Post by galmei » 10. Sep 2018, 17:15

DidierSpaier wrote:
9. Sep 2018, 17:52
Last, galmei, if you include these lines in ~/.profile, you will never again have to delete the content of ~/. cache as no software that I know will continue to write in it. [...]
Thanks for the hint, didier!

Just for explanation:
The deletion is a reaction to a faulty behavior of my Salix systems. The more files that accumulate in ~/.cache and /tmp, the more conspicuous things arise after booting. For example, the mouse pointer is no longer displayed, but the mouse functions are present; or the clipboard (Clipman) is empty. During shutdown, the background remains and the hardware is no longer turned off. This behavior started with Salix Xfce 14.0. In my memory, the versions 13.* showed no such behavior. Initially, I manually deleted, then added program text to rc.local_shutdown for auto-help and testing. The testing is very time consuming and for lack of time I could not test everything and that's why it stayed with the extinguishing process. Why I came to deleting files, I do not remember today. The behavior occurs on two different Fujitsu-Siemens Esprimo (nVIDIA and SiS).
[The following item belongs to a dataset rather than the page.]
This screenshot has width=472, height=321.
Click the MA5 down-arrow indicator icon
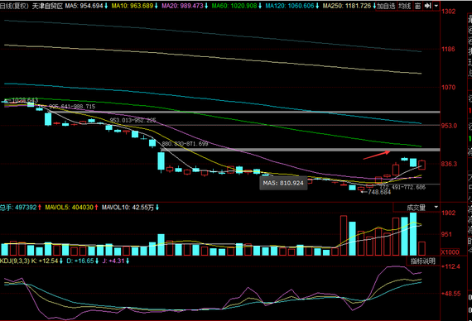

Both have had their power supplies, hard drives and memory replaced for other reasons. That did not affect the behavior. Maybe it's the swapper or file system or Xfce or it's a shutdown error. I dont know.

The script checks if the unwanted files and directories (as below) are older than the current OS session and deletes them if necessary. Thus, the difficulties no longer occur.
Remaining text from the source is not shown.